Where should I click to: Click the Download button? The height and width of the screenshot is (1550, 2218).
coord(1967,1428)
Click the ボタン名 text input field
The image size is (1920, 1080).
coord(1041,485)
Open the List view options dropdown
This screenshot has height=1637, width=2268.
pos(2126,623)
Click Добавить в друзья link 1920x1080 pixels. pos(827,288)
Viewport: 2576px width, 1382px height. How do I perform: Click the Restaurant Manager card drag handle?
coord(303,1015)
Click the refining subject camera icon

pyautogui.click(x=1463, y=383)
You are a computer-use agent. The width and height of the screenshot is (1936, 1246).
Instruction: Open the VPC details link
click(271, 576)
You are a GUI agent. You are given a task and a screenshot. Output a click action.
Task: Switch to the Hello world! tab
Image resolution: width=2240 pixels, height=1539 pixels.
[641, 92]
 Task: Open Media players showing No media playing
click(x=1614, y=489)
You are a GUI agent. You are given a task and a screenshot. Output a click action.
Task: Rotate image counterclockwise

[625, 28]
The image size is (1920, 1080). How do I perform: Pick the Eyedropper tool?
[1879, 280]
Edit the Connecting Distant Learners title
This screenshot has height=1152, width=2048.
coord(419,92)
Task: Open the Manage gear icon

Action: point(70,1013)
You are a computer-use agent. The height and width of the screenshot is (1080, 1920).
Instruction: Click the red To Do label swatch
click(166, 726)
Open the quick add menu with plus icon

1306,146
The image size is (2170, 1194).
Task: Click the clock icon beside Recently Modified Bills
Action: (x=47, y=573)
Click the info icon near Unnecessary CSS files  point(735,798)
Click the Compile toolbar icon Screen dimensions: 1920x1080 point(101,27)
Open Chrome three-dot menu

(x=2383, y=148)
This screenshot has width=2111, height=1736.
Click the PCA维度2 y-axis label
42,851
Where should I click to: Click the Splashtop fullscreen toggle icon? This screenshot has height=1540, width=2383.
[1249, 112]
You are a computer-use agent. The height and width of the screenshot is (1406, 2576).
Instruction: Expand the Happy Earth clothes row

▶ _Exercise directions_:
Your answer should be each line from the entries that includes the string "computer".

▶ _Answer space_:
You are a computer-use agent. The width and height of the screenshot is (1936, 1246).
You are a computer-use agent. The height and width of the screenshot is (1080, 1920).
You are a computer-use agent. The height and width of the screenshot is (1406, 2576).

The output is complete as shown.